From the very beginning of daydreaming this event, we were certain about a few things. We wanted:

  • an intimate experience that invested in authentic human relationships;
  • to gather creatives and visionaries that love discovering new ideas;
  • all participants to be uniquely hand-selected year one;
  • a fully immersive expedition, not a pick-n-choose conference;
  • to explore the design of learning environments but make sure we were focused on ‘learning’ first, ‘environments’ second;
  • to trust in everyone’s expertise and experience coming in the door, but more importantly we wanted to see what happens when people let go of their own biases;
  • to be inspired by the spirit of ‘design thinking’ without over worrying details;
  • to ‘wander’ and ‘wonder’ without apology;
  • to ‘do’ and ‘create’ something that gained momentum after the event ends;
  • to see if a tribe could emerge that seeks to keep exploring together over time.”

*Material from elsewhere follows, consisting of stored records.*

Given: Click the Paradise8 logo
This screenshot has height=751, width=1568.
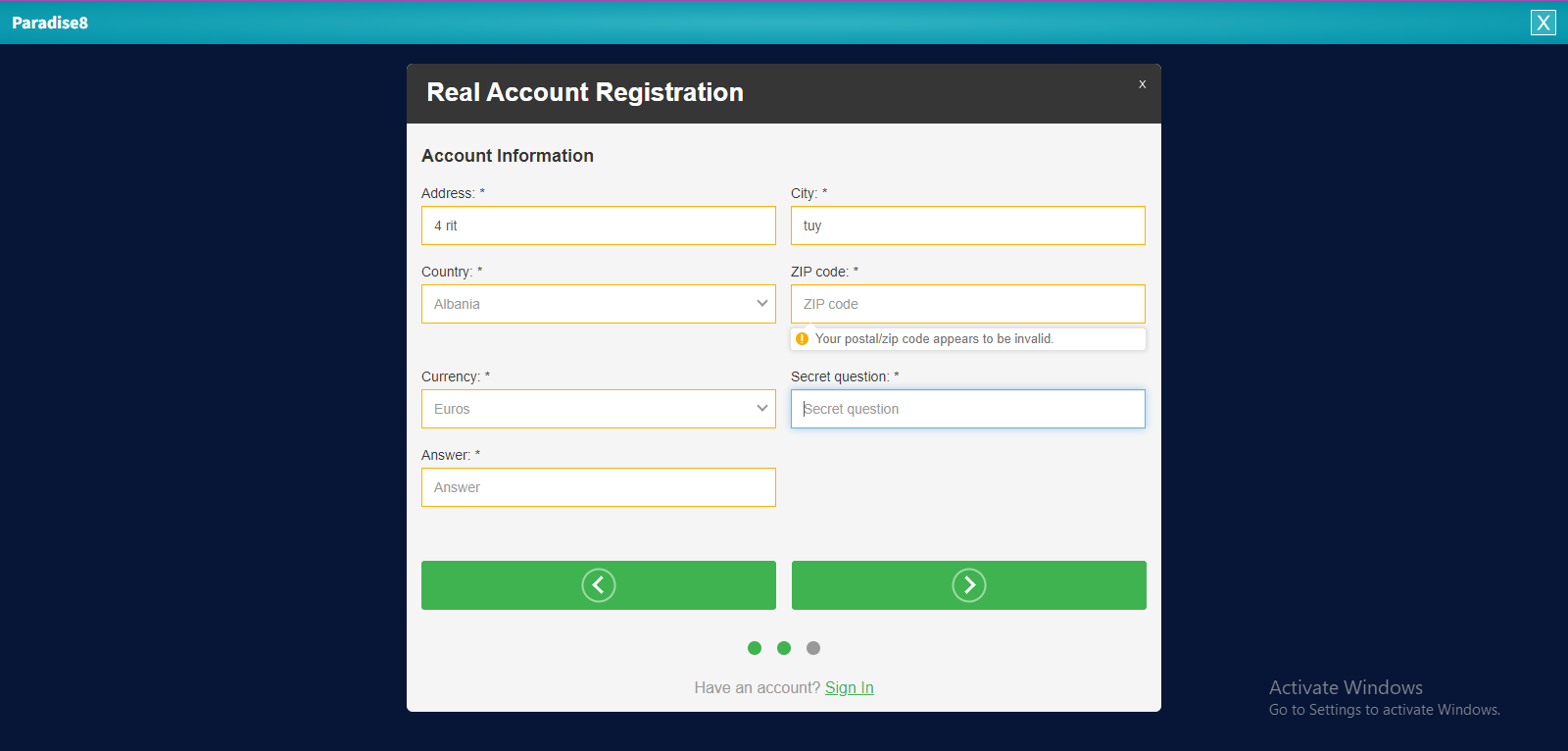Looking at the screenshot, I should (50, 23).
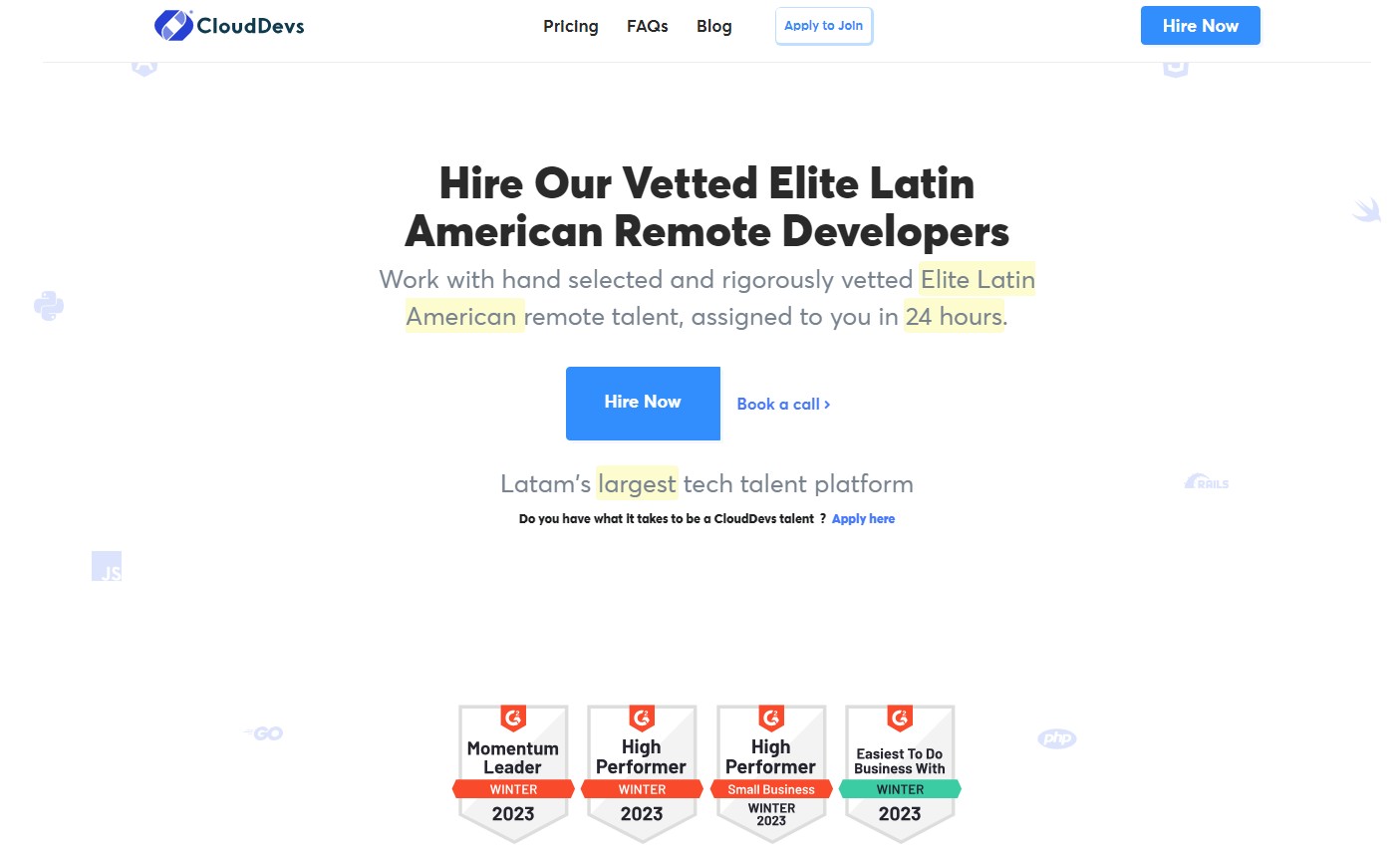Viewport: 1400px width, 858px height.
Task: Click the faded CSS shield icon
Action: point(1176,68)

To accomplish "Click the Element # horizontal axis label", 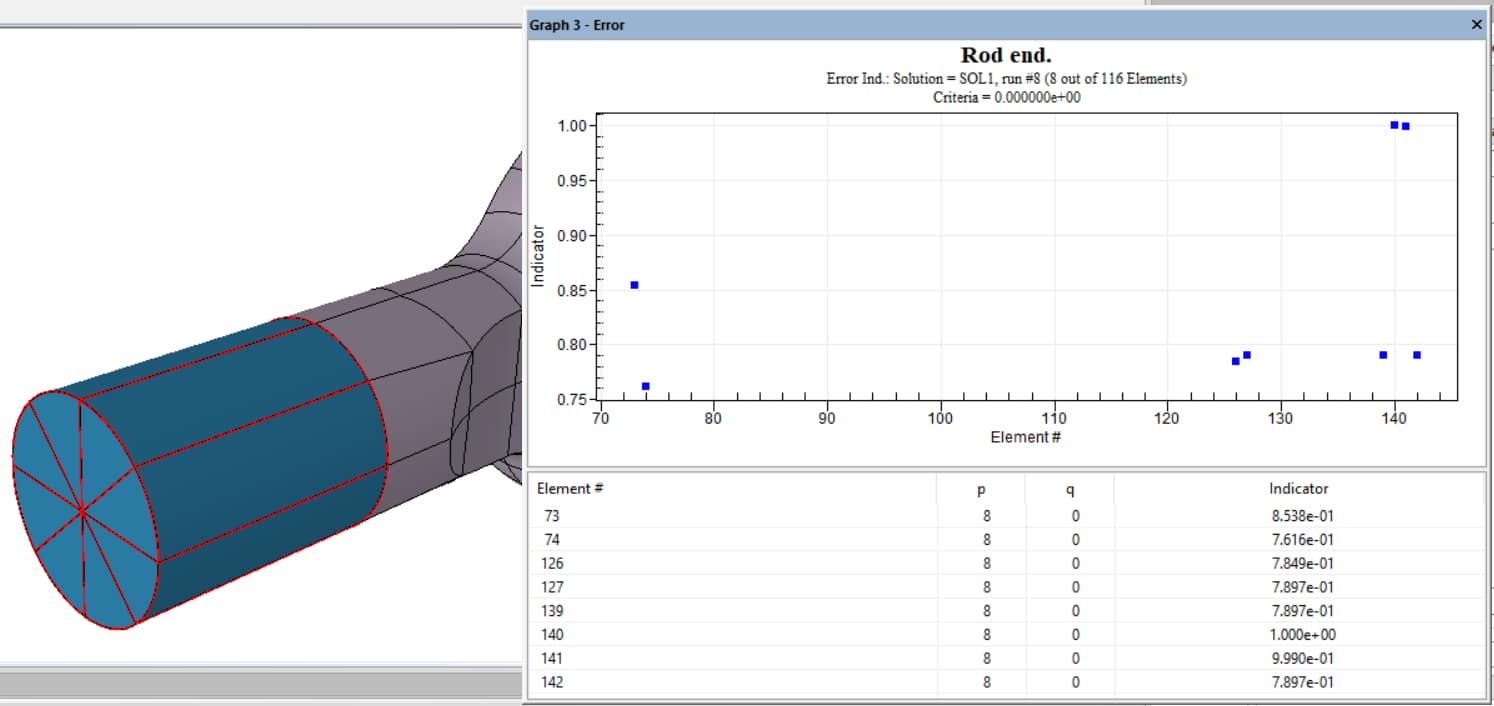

Such is how the SPARKplaces notebook began with a welcome to the participants. In this two-day design expedition, we gathered in the stunning Convent and Stuart Hall School, situated in the Flood Mansion, and we engaged in a collection of provocations and challenges that yielded compelling design possibilities and inspiring manifestos. For me, one of the most exciting findings took the form of the fast-cycle in which all of this concentrated effort occurred. The window of work, not much more than ten hours when all was said and done, created a set of artifacts and launching pads derived from committed teams of people — work that could be replicated, in process, with the people who make up a single-school community, as well as a tribe of people from various schools.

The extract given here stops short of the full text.